# PROBLEM
Over all lines in the data below, count those holding "Given" and give only the result.
==================================================
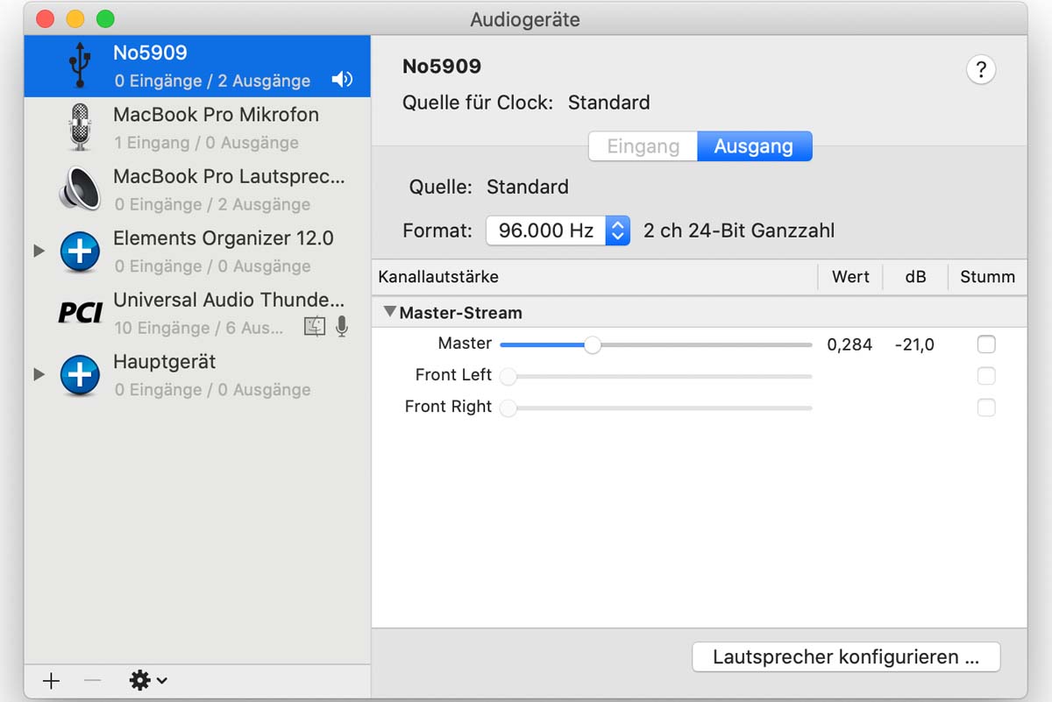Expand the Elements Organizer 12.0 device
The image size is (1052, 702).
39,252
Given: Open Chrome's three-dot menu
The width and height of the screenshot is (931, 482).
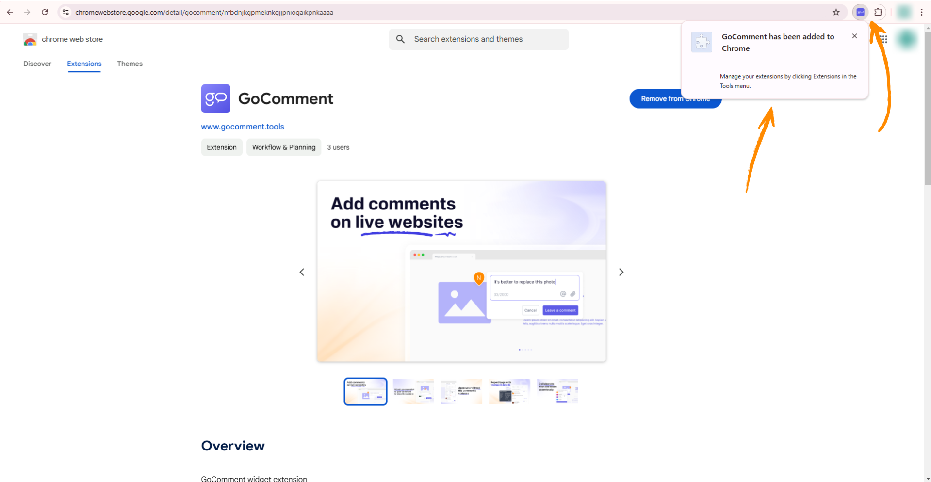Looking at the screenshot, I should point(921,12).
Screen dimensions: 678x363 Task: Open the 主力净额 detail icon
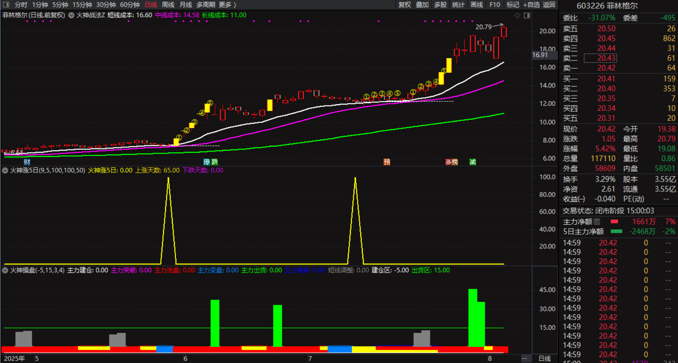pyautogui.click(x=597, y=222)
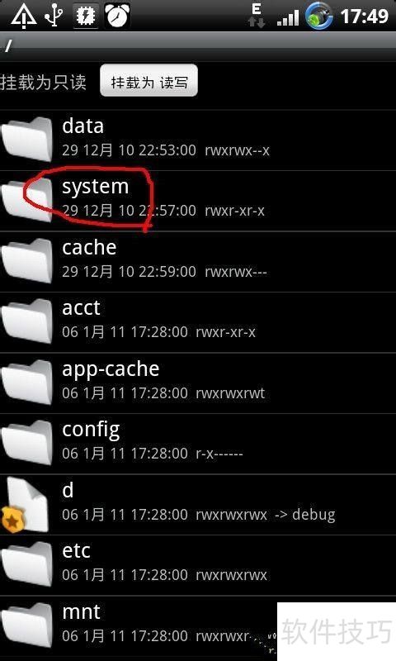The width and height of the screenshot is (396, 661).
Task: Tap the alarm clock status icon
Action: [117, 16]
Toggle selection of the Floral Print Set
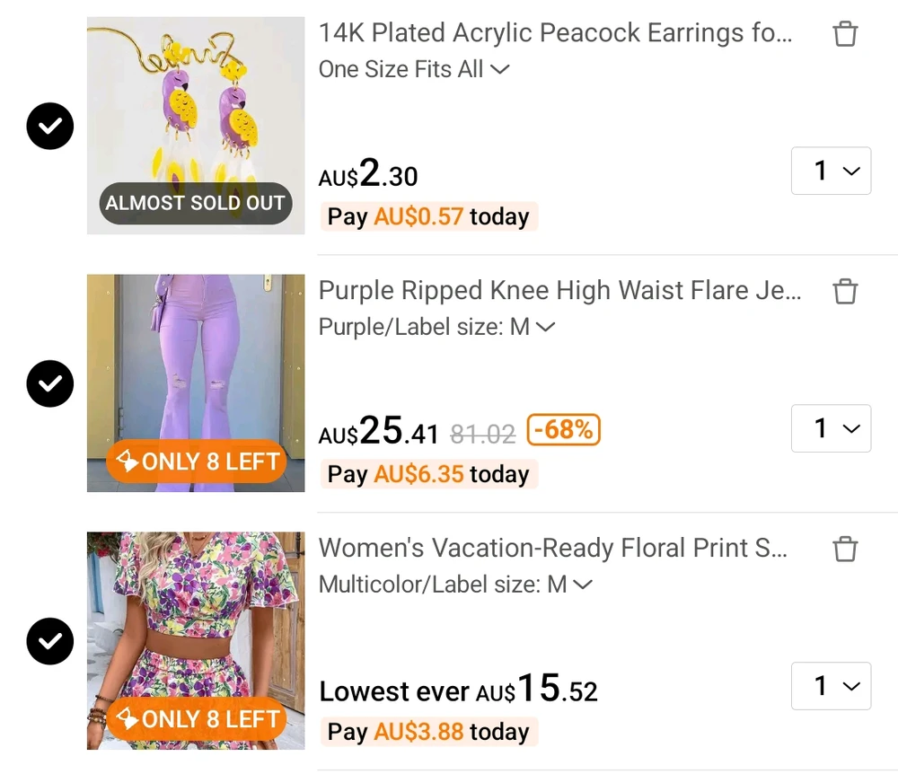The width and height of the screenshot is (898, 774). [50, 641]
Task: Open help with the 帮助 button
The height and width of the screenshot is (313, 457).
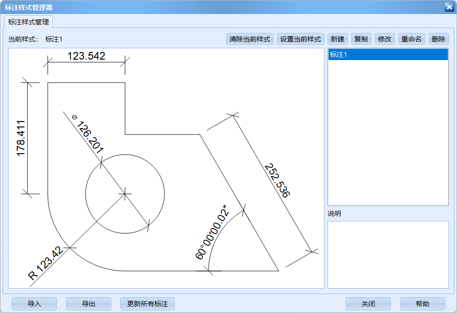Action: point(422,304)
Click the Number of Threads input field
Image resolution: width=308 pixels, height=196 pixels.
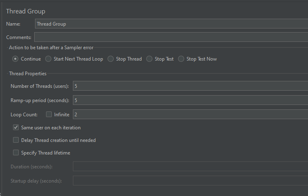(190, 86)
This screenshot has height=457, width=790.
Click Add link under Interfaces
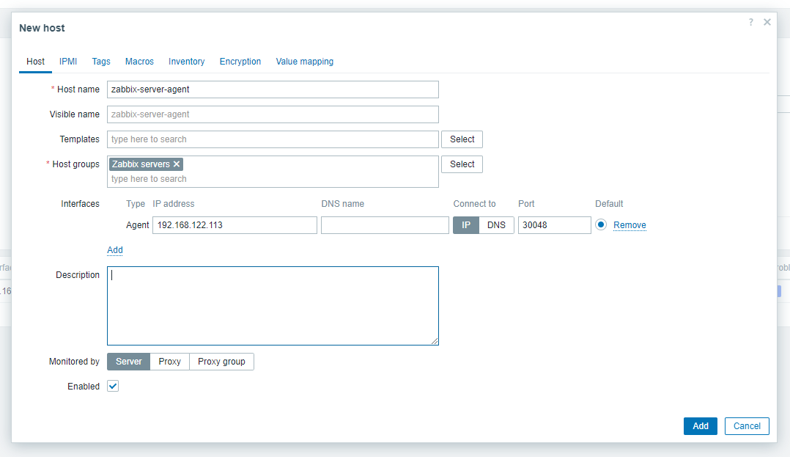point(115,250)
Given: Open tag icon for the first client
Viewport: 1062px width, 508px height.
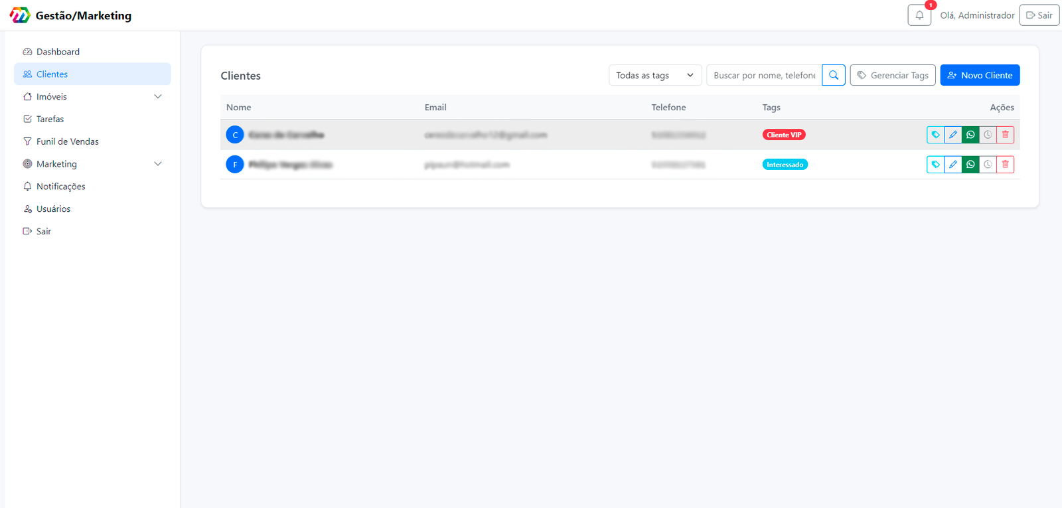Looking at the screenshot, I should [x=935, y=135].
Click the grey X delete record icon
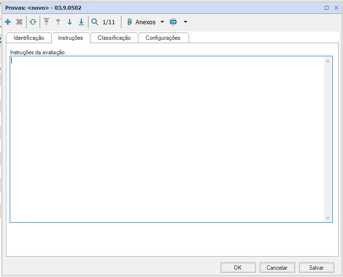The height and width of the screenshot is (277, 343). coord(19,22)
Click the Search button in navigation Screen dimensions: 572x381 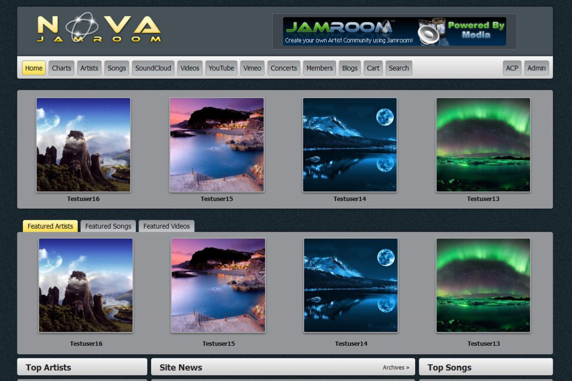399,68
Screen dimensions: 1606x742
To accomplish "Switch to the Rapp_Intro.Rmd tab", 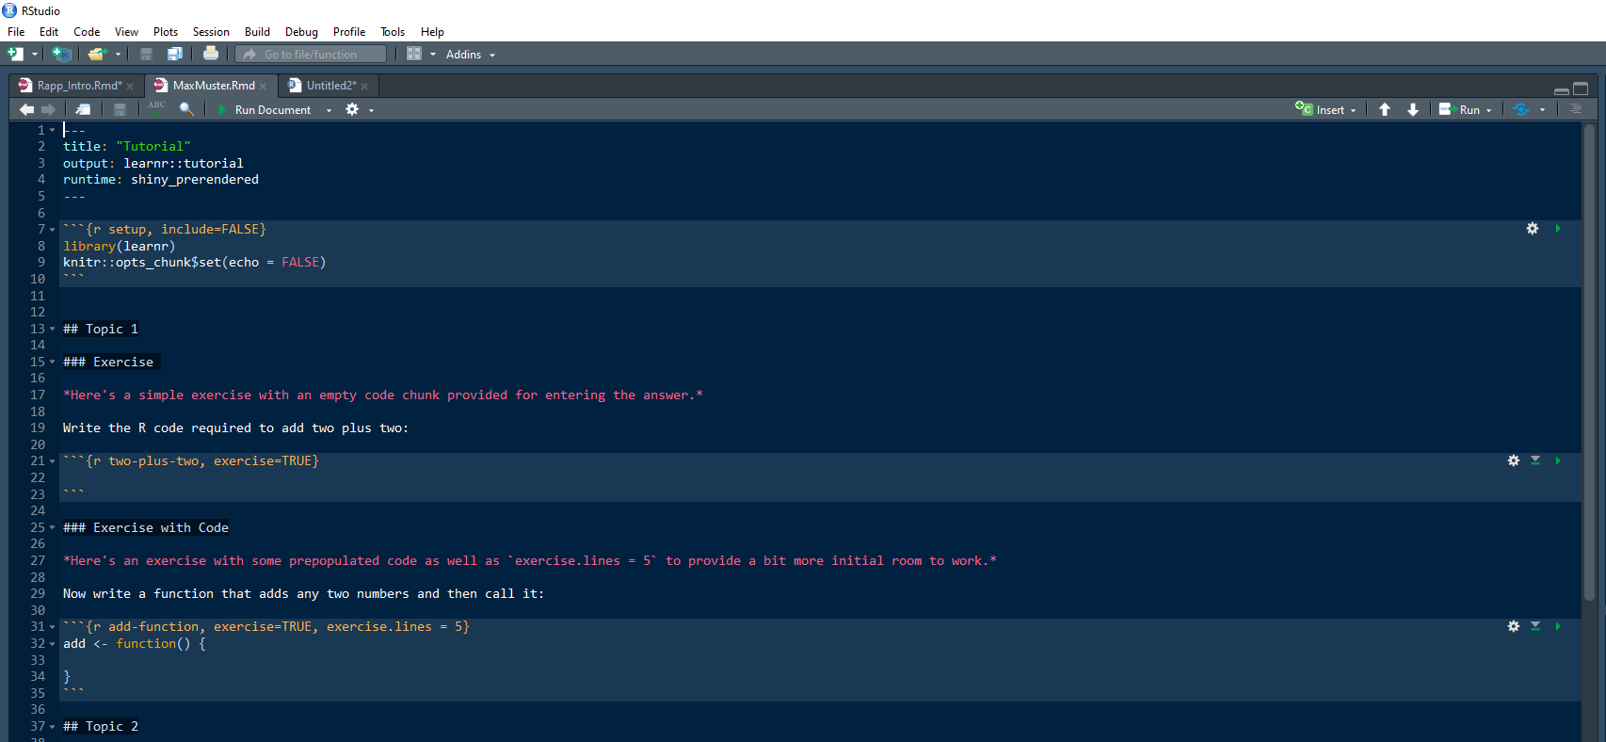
==================================================
# REPLY
2